Global Economy & Markets, Weekly Roundup 28/07/20

28/07/2020 - Reports

Global Economy and Markets

A new sizable US fiscal stimulus package is underway, albeit with less generous benefits for the unemployed
Key Takeaways
Fresh fiscal stimulus is underway in the US on top of circa $2.5 trillion (12% of GDP) measures since March. US Republicans unveiled a package of $1 trillion (5% of US GDP). Key takeaways are: i) another round of direct $1,200 per US household; ii) the Federal Pandemic Unemployment Compensation, which is set to expire on July 31st, would be extended for two months, albeit at a lower level of $200 per week (on top of regular unemployment benefits) instead of $600 per week in order to limit disincentives to return to work; iii) a new round of forgivable loans to small businesses (Paycheck Protection Programme) alongside incentives for employers to rehire staff and; iv) $105 billion in school funding. In addition, an extension of the residential evictions moratorium for non-payment of rents is also likely. Looking forward, negotiations in the US legislature continue, aiming to conclude by the end of next week.

Fiscal acts have been pivotal in supporting the economy through the pandemic, with the aforementioned relief checks playing a key role. Indeed, households’ personal income was up by 7% yoy in May, with Government transfers representing circa 30% of total personal income in April and May, on average. Combined with consumer spending being deferred during the lockdown period, (i.e. from late March to early May), the households’ savings ratio remains exceptionally high at 23.2% (May), a development that could provide significant support to private consumption in the short term. Note that the advance estimate for Q2 GDP is due on July 30th, with Atlanta Fed’s GDP Nowcast model pointing to -34.3% qoq saar (-10.2% yoy), albeit with the sequential path for economic activity improving sharply during May and June.  

Regarding US monetary policy, no changes are anticipated at the forthcoming Fed meeting (July 28-29). Attention will gradually turn to the ongoing monetary policy framework review. Regarding strategy, the adaptation of an average inflation targeting framework appears the most likely outcome. The Fed will likely seek to achieve inflation of 2%, on average, during the business cycle, suggesting that periods of inflation below 2% will be offset by periods with inflation above 2%. Effectively, such a policy would corroborate the view for no increases in the federal funds rate in the foreseeable future as inflation would need to exceed 2.5% yoy on a sustainable basis before monetary policy tightening takes place.

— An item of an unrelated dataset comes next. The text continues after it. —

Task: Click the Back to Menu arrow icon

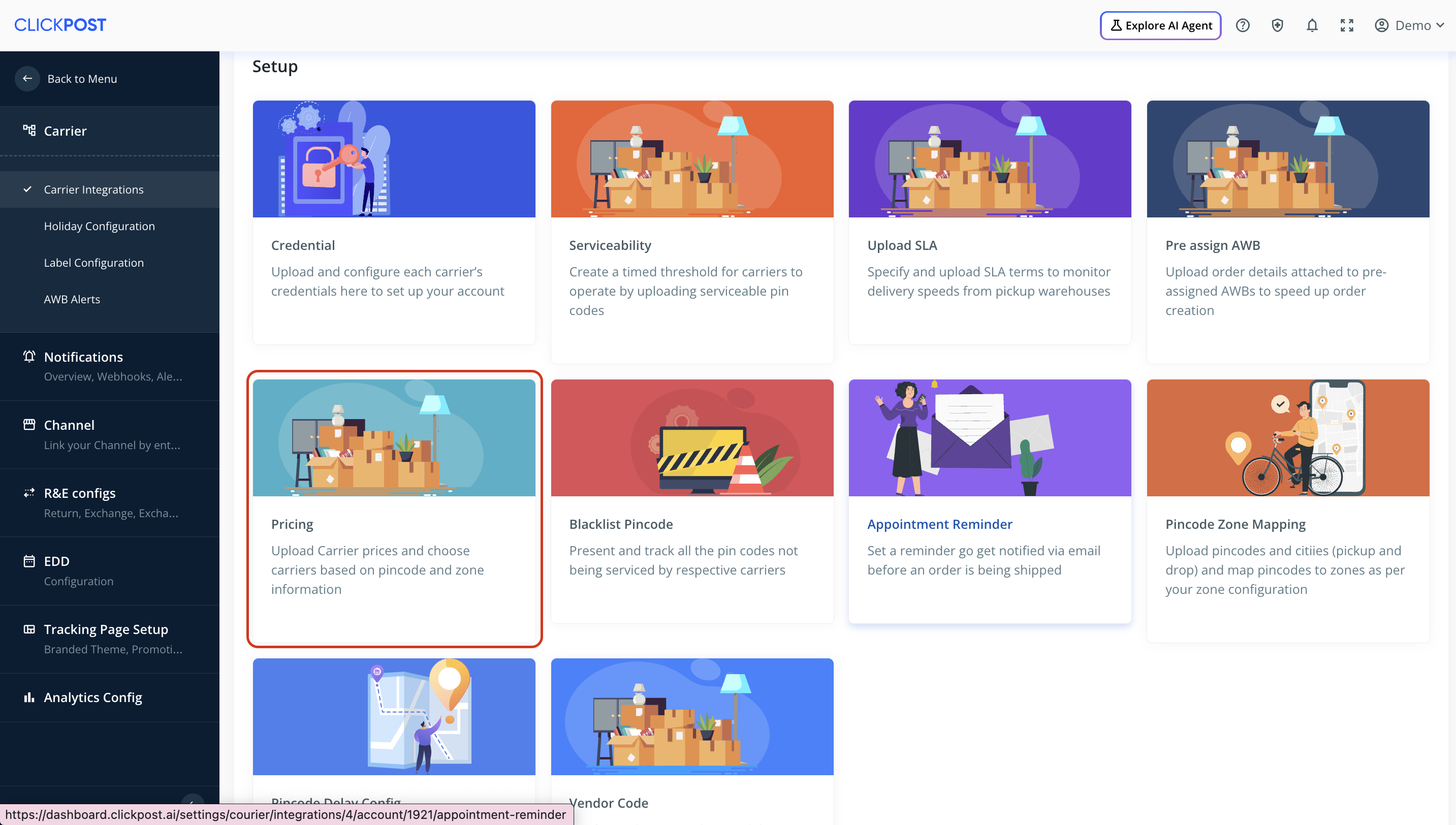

Global equities have moved sideways recently. Investors seek direction, with renewed fiscal stimulus plans, some promising developments in the corovavirus medical field and better-than-expected corporate results in Q2 providing support (see markets section). On the other hand, escalating US-China tensions and the ongoing deterioration in epidemiological data, especially in the US, and its potential to stem (or even halt) the economic recovery, weighed on risk appetite. Note that the improvement in mobility indicators has abated lately, after recovering sharply since May (see graph below). Overall, the MSCI ACWI was largely stable on a weekly basis (-3% YtD), with the EUR appreciating to its highest level since September 2018 against the US Dollar (+2.5% to $1.17) due to positive political developments in the euro area (Next Generation EU (NGEU) with EUR 390 billion in grants and EUR 360 billion in loans).

Note that the grants’ component of the NGEU favors the poorest countries (Bulgaria, Croatia) and/or those experiencing high unemployment rates (Greece) during the 2015-2019 period. On the other hand, high-income countries experiencing below EU 2015-2019 average (8.3%) unemployment rates are net contributors to the fund (Germany, The Netherlands, Ireland and others). Note that Ireland, although among the economies hardest hit by the 2007/8 economic and property market crisis, has rebounded dynamically due to: i) a supportive (tax) environment for Technology multinationals and high-growth start-ups; ii) strong domestic demand; and iii) a high-skilled labor force.